One of the most successful initiatives under these revisions is the development of a map detailing the moratorium area, called One Map. This initiative serves a vital purpose—it aims to standardize data on land-use throughout Indonesia’s various ministries. Prior to this initiative, each ministry and local government used their own maps, often showing different boundaries. As a result, coordination between ministries on permitting and moratorium enforcement was virtually impossible. The final map is expected out this year. The initiative includes an effort by Indonesia’s REDD+ Task Force to create an online database of all forest licenses. A number of different agencies, which are not required to coordinate, administer forest licenses—as a result, there are a number of overlapping permits.
While the One Map initiative and others mandated under the moratorium have made significant steps towards improving coordination between agencies involved in forest management, coordination between the federal governments and local governments is still severely lacking under the One Map initiative. This is due to a number of structural and economic factors, a detailed discussion of which can be found here. While the struggle between local autonomy and federal commitments remains a problem, the improved coordination between agencies involved in forest management is an encouraging step.

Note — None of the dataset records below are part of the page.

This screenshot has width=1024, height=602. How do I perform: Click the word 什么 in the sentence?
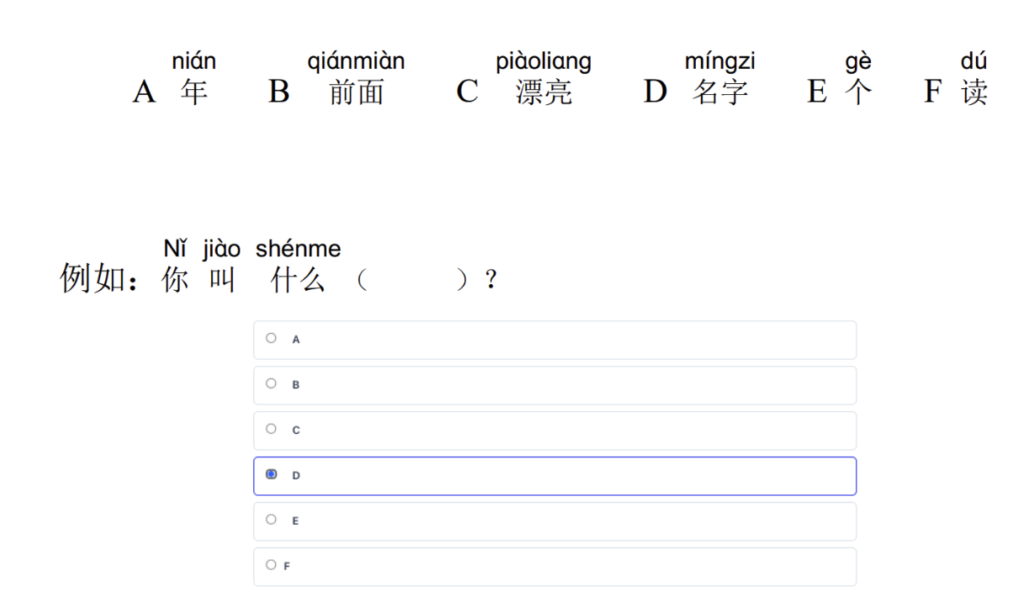(298, 281)
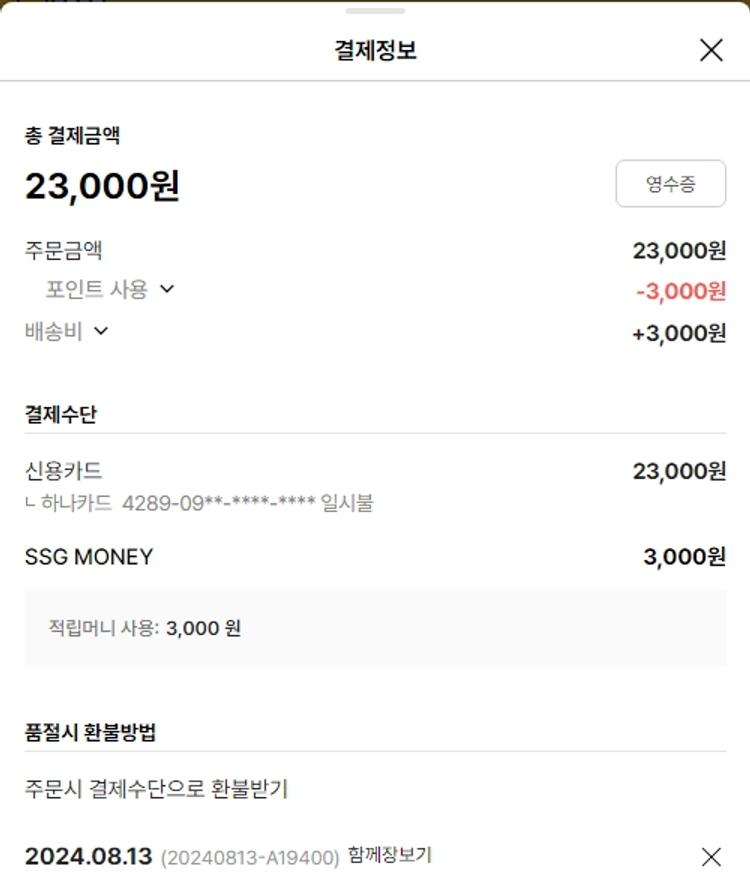
Task: Click the +3,000원 shipping fee amount
Action: (x=679, y=334)
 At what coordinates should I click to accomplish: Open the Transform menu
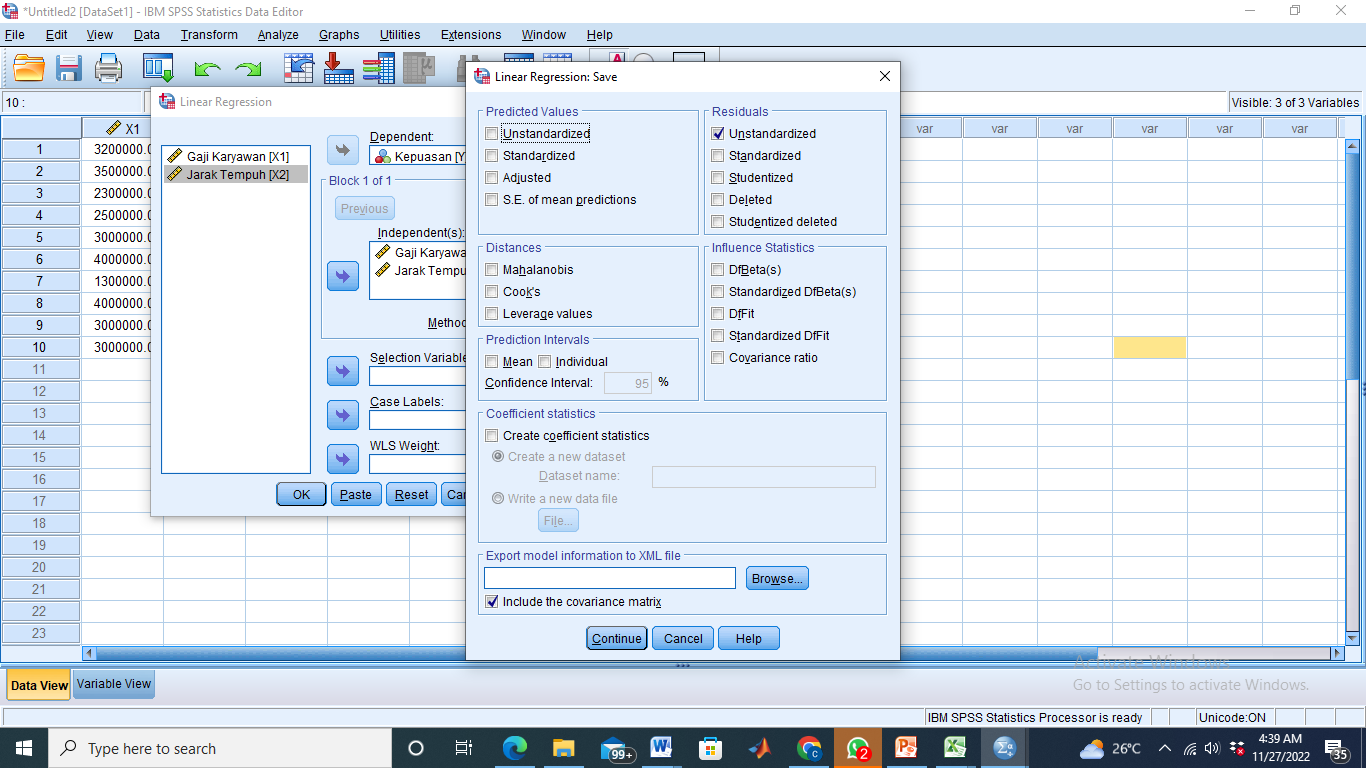(209, 35)
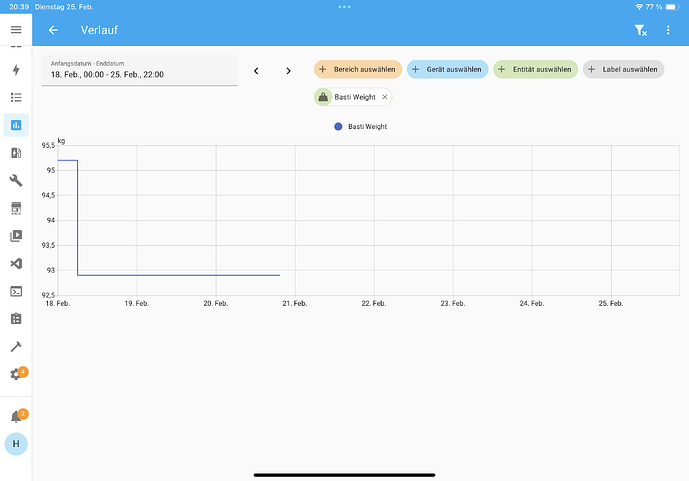689x481 pixels.
Task: Clear filters using the filter-remove icon
Action: (641, 31)
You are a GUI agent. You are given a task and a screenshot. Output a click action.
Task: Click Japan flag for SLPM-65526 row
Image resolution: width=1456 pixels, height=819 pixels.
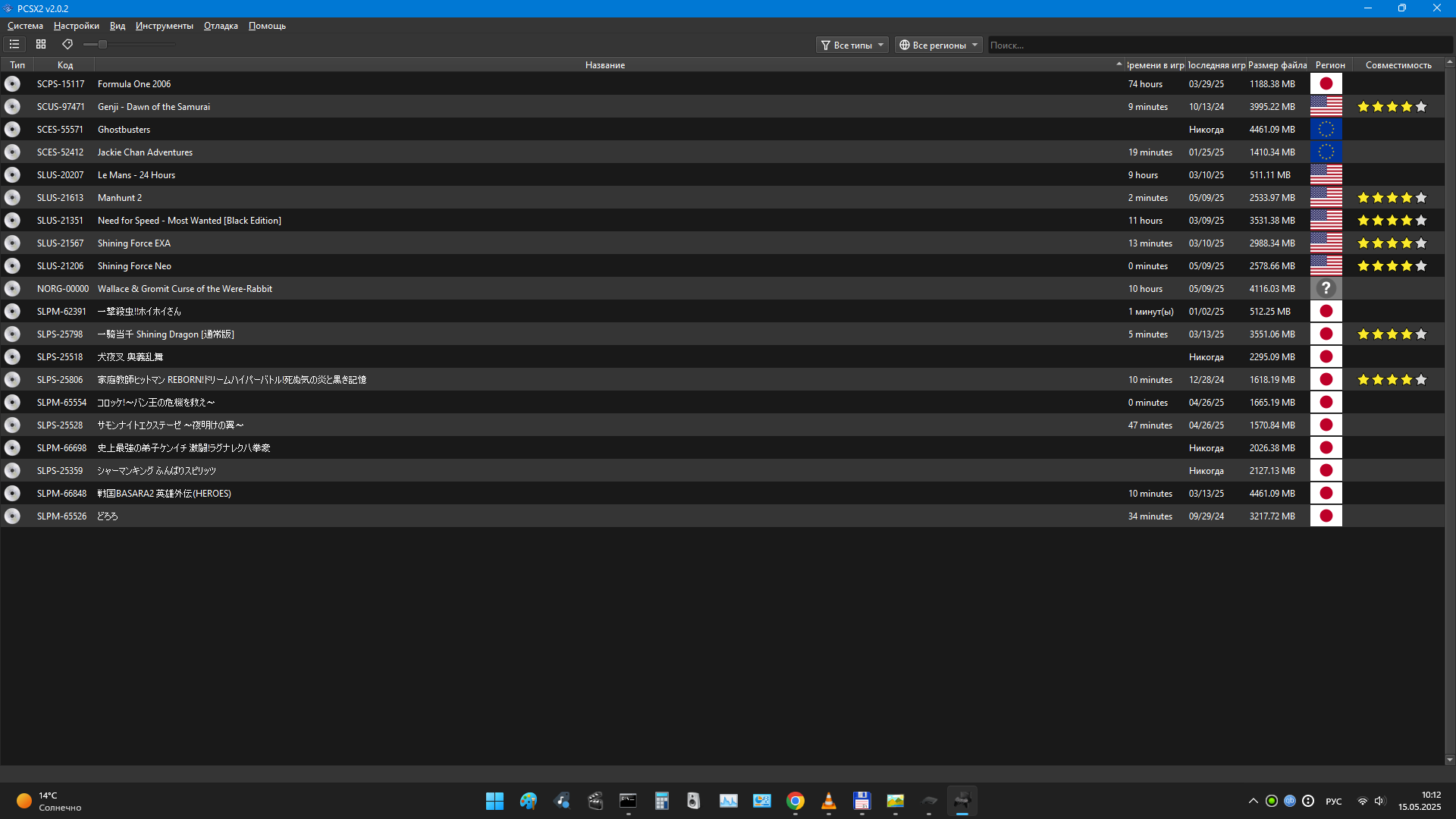coord(1326,516)
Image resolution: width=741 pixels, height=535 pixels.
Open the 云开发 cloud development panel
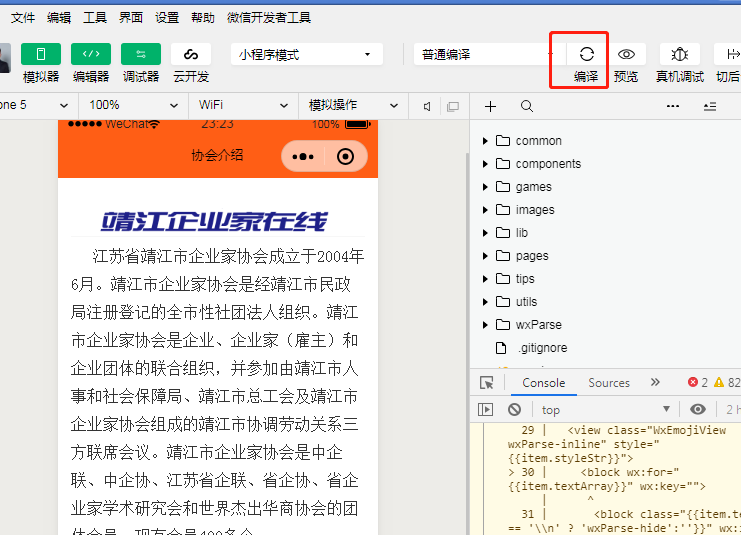(x=191, y=55)
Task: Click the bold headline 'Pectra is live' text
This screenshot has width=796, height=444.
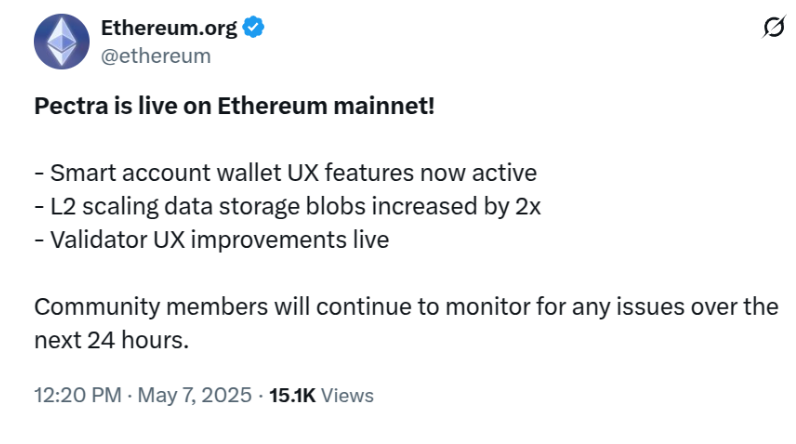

The Indonesian government is working hard to deal with its internal coordination issues—however, it will take time. The governance structure in Indonesia is still very new—having transitioned from an authoritarian government to a democratic republic in 1998—and the process of decentralizing power comes with a number of new barriers, coordination being only one. As a result, the moratorium’s success may lie in the fact that it has poured money into making the connections necessary to implement land-use reform, while pausing, or at least slowing, deforestation. This step in the right direction, however, is not the end-line. If the Indonesian government wants to meet its target, the moratorium is going to have eliminate its loopholes exempting secondary forests and pre-existing concessions.